Cette dynamique repose largement sur les collectivités, qui participent au pilotage, au financement et à la coordination des cités éducatives. Mais l'hétérogénéité demeure forte, certains territoires développant de véritables stratégies, quand d'autres restent à un stade exploratoire.
Pour les collectivités, un enjeu d'articulation avec les acteurs de santé
Le rapport insiste sur la nécessité de mieux associer les agences régionales de santé (ARS) et les dispositifs territoriaux existants. Il recommande qu'"au moins une fois par an, l'ARS participe au comité de pilotage de chaque cité éducative", estimant que leur expertise est indispensable pour éviter les redondances et "bénéficier d'une meilleure coordination" des actions.
Les auteurs demandent également que les coordonnateurs des projets territoriaux de santé mentale (PTSM) et, lorsque c'est pertinent, ceux des conseils locaux de santé mentale (CLSM) soient davantage intégrés. Les cités éducatives devraient, en miroir, être associées aux travaux des PTSM et à la stratégie de développement des compétences psychosociales. Selon le rapport, cette double implication permettrait de "concilier la souplesse de la démarche avec la prudence méthodologique" nécessaire en santé publique.
Pour les collectivités, ces préconisations dessinent une démarche à affiner : faire des cités éducatives un espace d'ingénierie territoriale. Les inspections rappellent qu'il est essentiel de "cartographier l'offre de prévention et de soins" lorsque cela n'existe pas encore et de diffuser cette information, afin de fluidifier l'orientation des familles et des professionnels. Elles soulignent que la plus grande valeur ajoutée des cités réside dans leur capacité à "mettre en relation les acteurs locaux" et à adapter les dispositifs de droit commun aux besoins très précis des quartiers.
"Intégrer explicitement la santé mentale dans le prochain cahier des charges du label"
Les inspections affirment que les cités éducatives sont "légitimes à intervenir en matière de santé mentale" dès lors qu'il s'agit de promotion, de prévention ou de repérage. Elles précisent cependant qu'elles "n'ont pas vocation à intervenir sur la prise en charge ou les parcours de soins", qui relèvent des acteurs sanitaires.
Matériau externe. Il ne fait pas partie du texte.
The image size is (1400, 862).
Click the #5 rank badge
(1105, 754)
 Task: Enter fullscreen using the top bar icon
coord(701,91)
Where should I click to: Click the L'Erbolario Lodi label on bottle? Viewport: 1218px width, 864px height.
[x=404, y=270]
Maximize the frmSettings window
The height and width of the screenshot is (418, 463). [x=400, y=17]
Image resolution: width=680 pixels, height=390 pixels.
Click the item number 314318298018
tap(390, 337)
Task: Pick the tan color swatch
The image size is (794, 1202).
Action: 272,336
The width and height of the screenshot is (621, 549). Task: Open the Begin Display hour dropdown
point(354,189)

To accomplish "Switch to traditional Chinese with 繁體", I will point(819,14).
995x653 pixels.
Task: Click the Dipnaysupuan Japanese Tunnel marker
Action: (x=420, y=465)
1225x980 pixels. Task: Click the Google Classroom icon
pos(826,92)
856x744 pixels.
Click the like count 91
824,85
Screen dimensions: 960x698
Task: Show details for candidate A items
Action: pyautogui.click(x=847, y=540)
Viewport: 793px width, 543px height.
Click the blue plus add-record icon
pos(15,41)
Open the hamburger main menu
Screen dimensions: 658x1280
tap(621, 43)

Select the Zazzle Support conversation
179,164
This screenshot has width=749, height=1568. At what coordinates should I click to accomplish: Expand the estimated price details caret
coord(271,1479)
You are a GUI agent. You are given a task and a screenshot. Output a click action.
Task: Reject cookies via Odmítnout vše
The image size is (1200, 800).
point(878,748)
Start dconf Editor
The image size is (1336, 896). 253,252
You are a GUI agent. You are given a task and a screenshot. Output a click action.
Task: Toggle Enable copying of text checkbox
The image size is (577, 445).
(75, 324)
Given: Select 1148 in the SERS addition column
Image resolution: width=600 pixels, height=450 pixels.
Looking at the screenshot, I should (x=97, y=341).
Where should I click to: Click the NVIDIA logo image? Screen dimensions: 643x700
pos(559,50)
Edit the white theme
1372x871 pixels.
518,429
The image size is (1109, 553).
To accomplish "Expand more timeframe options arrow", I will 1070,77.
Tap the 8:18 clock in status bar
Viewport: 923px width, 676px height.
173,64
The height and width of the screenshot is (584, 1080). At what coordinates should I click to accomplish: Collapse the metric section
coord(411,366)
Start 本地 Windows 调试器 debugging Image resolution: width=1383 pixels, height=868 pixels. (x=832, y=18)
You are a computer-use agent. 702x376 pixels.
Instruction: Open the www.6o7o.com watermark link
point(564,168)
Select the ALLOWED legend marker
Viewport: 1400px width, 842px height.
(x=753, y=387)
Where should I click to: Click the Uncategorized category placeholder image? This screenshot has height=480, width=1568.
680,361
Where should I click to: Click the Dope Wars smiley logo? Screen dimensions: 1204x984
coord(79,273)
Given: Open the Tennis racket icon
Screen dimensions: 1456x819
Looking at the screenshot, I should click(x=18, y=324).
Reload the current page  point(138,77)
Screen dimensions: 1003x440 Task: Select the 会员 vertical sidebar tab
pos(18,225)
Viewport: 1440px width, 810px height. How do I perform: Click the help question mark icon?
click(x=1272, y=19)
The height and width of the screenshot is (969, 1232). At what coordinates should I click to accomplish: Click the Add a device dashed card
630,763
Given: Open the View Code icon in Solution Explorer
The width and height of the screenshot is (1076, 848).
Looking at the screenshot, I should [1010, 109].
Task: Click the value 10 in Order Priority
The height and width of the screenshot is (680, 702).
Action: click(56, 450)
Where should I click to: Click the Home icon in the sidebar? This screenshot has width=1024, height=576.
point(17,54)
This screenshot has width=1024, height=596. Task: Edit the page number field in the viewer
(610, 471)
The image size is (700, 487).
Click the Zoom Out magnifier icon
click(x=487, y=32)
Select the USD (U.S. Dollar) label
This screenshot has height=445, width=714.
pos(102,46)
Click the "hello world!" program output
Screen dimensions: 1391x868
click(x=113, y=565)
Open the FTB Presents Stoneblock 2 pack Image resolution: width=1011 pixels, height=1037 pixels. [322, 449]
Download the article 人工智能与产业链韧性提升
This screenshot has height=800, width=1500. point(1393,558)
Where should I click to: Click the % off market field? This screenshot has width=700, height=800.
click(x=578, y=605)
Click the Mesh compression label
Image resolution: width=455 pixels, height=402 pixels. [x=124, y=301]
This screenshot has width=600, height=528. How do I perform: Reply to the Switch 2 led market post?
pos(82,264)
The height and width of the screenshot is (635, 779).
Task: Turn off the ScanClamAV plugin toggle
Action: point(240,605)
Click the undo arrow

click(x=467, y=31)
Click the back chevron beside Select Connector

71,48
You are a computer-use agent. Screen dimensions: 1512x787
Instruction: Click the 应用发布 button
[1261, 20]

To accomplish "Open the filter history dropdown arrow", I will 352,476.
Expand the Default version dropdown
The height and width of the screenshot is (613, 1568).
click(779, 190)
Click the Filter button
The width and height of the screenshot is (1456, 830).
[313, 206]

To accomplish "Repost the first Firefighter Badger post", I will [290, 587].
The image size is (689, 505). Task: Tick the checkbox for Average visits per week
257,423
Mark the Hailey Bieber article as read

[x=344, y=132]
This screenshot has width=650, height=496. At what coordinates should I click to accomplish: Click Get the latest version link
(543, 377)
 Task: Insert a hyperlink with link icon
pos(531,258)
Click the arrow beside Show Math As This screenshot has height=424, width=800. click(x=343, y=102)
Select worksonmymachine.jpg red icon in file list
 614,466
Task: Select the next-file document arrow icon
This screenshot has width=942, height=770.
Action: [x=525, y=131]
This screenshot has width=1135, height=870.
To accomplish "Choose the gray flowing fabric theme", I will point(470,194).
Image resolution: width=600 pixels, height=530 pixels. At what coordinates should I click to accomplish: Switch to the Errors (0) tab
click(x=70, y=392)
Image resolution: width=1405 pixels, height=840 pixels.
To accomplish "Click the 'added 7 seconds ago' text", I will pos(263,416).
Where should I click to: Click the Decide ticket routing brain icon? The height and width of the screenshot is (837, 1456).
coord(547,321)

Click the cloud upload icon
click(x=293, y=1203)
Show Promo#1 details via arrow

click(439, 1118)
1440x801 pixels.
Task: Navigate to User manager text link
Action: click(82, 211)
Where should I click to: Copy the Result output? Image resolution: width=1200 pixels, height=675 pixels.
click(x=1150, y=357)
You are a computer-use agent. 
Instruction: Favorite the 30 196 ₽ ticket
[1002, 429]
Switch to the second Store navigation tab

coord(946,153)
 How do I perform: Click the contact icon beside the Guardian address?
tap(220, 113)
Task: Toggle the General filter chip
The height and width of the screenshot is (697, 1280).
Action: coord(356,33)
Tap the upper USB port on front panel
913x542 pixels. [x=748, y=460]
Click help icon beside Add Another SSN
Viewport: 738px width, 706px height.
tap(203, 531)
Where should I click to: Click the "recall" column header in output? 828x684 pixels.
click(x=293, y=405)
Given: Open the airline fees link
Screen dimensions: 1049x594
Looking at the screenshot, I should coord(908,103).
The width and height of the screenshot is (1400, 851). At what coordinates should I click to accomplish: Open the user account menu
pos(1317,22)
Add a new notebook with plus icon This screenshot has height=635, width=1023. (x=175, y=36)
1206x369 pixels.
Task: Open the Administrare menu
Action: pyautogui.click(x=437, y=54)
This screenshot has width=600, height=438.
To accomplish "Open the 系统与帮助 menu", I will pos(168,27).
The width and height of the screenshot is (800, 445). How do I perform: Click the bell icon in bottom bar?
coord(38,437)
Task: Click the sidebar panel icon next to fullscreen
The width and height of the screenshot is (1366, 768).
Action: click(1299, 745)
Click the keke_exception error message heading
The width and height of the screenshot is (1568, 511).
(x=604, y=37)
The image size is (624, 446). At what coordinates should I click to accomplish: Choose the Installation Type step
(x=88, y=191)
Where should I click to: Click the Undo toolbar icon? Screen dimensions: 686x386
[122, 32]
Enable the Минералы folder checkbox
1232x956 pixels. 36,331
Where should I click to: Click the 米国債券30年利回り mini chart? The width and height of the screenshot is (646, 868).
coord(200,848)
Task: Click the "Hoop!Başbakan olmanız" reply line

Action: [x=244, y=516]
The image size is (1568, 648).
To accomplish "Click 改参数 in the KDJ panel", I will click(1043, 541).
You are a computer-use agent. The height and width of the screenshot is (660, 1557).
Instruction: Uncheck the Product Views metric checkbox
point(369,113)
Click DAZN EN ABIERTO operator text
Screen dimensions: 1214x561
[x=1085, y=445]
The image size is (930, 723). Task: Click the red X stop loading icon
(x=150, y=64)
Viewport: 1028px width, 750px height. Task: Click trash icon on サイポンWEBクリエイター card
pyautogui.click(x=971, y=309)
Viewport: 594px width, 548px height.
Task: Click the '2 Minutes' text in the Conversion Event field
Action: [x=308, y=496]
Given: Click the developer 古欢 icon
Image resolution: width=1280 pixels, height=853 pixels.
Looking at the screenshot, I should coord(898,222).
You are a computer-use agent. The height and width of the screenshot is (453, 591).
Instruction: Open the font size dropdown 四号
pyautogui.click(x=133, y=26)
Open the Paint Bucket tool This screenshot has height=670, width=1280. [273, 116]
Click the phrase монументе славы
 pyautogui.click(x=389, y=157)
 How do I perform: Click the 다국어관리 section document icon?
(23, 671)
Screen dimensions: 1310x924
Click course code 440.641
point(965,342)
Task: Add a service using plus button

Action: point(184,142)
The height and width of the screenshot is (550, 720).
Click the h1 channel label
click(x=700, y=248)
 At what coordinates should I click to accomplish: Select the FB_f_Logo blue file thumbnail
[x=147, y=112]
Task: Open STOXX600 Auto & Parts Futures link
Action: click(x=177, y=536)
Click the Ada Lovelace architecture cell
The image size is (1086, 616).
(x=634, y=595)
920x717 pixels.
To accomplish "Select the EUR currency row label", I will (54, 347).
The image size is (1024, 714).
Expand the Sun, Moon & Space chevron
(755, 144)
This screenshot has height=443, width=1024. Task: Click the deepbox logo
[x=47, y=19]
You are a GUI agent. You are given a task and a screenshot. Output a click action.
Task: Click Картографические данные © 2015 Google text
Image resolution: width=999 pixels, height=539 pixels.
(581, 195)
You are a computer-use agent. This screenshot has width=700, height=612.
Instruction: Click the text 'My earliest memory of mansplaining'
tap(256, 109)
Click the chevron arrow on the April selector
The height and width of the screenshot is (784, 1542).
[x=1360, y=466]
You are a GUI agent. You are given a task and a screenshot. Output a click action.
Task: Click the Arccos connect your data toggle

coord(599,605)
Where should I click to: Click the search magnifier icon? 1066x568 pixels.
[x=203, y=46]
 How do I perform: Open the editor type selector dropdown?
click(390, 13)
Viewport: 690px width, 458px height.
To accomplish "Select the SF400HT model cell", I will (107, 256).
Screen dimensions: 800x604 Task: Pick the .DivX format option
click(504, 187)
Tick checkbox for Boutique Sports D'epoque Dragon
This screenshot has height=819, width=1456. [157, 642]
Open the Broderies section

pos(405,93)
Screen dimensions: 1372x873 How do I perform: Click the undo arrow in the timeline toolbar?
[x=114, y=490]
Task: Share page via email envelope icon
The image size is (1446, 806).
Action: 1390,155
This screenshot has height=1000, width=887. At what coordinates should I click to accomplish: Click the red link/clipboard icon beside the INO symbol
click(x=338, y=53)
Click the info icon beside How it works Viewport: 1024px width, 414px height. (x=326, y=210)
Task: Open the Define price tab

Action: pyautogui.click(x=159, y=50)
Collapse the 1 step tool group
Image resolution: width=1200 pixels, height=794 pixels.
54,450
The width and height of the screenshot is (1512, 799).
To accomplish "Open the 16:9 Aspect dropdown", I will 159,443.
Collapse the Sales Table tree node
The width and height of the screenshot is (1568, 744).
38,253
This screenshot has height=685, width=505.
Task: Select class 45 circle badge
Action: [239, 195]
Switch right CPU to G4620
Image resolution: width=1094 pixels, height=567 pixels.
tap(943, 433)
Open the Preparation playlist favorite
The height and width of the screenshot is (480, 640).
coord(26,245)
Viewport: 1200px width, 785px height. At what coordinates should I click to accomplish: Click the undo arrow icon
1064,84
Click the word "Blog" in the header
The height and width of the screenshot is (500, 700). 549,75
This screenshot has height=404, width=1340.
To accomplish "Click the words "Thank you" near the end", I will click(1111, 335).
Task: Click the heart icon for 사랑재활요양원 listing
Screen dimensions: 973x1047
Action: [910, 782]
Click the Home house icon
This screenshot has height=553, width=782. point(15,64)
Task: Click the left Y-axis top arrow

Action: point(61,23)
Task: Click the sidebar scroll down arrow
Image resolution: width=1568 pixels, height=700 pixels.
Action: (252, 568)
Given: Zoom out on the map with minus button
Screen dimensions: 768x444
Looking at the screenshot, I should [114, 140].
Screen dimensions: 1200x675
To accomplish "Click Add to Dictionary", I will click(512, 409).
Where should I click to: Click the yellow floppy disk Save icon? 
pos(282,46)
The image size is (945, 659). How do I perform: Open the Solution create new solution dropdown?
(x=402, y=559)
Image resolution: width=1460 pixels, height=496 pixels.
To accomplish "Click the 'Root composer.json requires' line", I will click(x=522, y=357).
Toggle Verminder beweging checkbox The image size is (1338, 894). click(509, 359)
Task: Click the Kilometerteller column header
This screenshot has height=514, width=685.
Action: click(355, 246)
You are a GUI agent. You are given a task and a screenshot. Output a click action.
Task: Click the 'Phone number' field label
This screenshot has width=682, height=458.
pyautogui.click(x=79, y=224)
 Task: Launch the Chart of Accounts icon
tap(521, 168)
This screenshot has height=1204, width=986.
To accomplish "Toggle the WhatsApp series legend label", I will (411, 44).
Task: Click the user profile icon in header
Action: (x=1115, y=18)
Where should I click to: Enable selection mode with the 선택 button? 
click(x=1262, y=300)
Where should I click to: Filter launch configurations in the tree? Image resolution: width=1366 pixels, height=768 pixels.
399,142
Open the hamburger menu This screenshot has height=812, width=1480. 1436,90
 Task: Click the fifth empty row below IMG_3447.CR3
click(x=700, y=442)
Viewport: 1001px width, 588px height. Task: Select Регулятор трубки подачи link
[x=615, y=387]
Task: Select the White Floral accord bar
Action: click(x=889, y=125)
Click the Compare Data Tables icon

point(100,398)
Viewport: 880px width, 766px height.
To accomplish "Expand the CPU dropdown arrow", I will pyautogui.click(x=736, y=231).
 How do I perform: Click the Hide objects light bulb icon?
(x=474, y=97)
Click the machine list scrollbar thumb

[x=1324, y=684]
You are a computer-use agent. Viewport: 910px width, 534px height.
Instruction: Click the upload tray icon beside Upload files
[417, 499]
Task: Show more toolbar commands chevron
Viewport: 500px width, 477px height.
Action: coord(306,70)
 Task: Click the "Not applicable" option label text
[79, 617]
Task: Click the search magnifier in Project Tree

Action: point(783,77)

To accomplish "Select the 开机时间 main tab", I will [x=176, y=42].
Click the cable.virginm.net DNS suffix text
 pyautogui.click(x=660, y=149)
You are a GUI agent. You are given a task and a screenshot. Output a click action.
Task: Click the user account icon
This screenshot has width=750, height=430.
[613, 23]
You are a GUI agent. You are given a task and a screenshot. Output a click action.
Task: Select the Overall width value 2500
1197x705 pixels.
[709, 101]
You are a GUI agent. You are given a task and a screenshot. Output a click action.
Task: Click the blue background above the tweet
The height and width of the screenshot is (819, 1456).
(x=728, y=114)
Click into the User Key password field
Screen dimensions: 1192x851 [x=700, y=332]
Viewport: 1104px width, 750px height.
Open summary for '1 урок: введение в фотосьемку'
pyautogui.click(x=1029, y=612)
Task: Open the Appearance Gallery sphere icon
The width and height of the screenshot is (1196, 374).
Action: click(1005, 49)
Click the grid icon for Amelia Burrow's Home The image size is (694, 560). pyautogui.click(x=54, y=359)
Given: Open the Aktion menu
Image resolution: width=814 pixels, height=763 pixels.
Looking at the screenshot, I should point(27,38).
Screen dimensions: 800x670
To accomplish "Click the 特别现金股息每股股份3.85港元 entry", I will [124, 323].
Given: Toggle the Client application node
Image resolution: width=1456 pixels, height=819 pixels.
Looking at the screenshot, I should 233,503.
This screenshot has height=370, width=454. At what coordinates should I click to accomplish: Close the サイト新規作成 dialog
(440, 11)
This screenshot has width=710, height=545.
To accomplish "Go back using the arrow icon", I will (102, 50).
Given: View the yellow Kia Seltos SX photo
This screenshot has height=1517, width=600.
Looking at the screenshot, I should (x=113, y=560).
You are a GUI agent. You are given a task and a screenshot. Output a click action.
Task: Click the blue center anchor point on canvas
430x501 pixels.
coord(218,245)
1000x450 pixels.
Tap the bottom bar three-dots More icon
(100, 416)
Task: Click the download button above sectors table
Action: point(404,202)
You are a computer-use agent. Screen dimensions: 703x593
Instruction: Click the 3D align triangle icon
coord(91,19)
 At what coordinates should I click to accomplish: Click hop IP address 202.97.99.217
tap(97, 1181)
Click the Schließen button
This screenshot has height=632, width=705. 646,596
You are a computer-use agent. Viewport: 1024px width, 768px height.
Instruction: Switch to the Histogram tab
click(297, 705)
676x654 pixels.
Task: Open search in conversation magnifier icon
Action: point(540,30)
L'objectif n'est donc pas d'en faire un nouveau guichet, mais un espace de coordination, ce que les auteurs décrivent comme une "démarche propice à l'expérimentation de formes nouvelles".
Pour renforcer cette dynamique, les auteurs recommandent d'intégrer explicitement la santé mentale dans le prochain cahier des charges du label afin de "lever l'implicite" et d'offrir aux territoires un cadre commun d'action. Cette clarification faciliterait, selon eux, la mobilisation des partenaires et la reconnaissance de la place des cités éducatives dans l'architecture des politiques publiques locales.
Les cités éducatives fortes de leur "agilité"
Le rapport estime que l'apport principal des cités éducatives réside dans leur "agilité", leur proximité avec les jeunes et leur capacité à "faire fructifier les complémentarités" entre acteurs. Elles représentent une opportunité pour les collectivités de structurer davantage la prévention en santé mentale, à condition que l'accompagnement national soit renforcé et que les coopérations territoriales se densifient. Les auteurs mettent cependant en garde contre une attente disproportionnée : "Les cités éducatives ne sauraient être regardées comme un nouveau vecteur de l'accès aux soins." Mais elles peuvent devenir un pilier de l'action territoriale en matière de jeunesse, à l'interface entre l'école, la ville, le médicosocial et la santé.